In a post hoc analysis of a prospective randomized clinical trial conducted at 193 North American sites, investigators examined whether quantitative coronary computed tomographic angiography (CCTA) plaque measures provide incremental prognostic value in symptomatic outpatients without known coronary artery disease (CAD). The parent trial enrolled participants from July 27, 2010, to October 31, 2014; this analysis was conducted between January 2021 and July 2024. The analysis was published in the JAMA Cardiology.
Among 4267 patients (mean [SD] age 60.4 [8.2] years; 51.5% female), median total plaque volume (TPV) was 39.8 mm³ (IQR 0–167). Higher TPV (≥median) was associated with older age, male sex (60.3% vs 36.6%), and higher median atherosclerotic cardiovascular disease risk scores (14.4 vs 7.9). Total plaque burden (TPB) and noncalcified plaque burden (NCPB) independently predicted major adverse cardiovascular events (MACE) after adjustment for clinical risk factors, statin use, and qualitative CCTA findings (TPB: adjusted HR 1.18; 95% CI 1.05–1.34; P=.006; NCPB: adjusted HR 1.20; 95% CI 1.05–1.37; P=.007).

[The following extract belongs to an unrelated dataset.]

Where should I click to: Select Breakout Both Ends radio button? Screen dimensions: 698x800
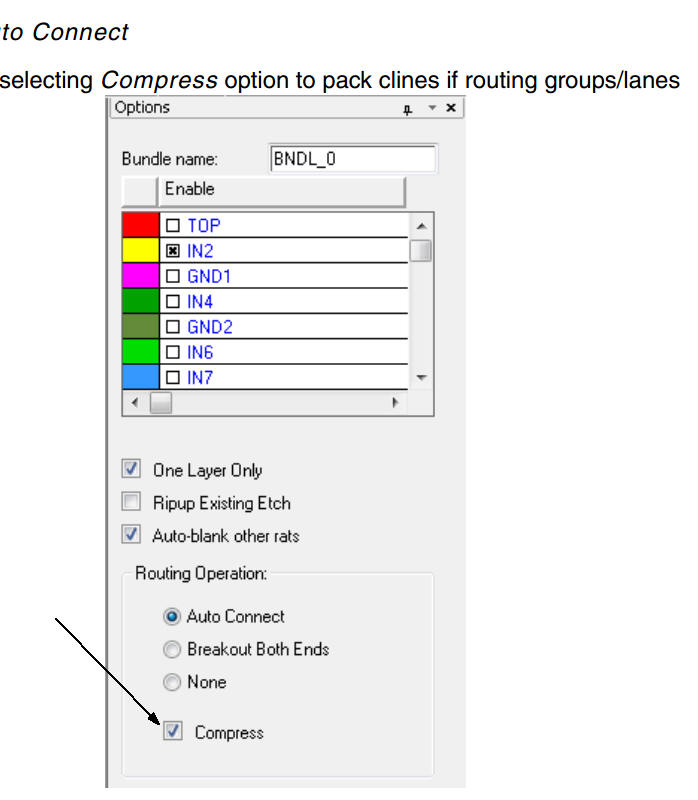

Optimal cut points, i.e., TPV ≥87 mm³, TPB ≥35%, and NCPB ≥20%, were each associated with nearly twofold increased MACE risk (TPV: adjusted HR 2.07; 95% CI 1.24–3.49; TPB: 1.96; 95% CI 1.21–3.17; NCPB: 1.77; 95% CI 1.12–2.82).
Limitations include vendor-specific quantification, lack of standardized reporting, median 25-month follow-up, exclusion of eGFR from models, and exploratory analysis without multiple-testing adjustment.
In symptomatic patients without known CAD, higher quantitative plaque burdens were independently associated with MACE. Prospective validation is required before clinical implementation of quantitative CCTA-based risk estimation.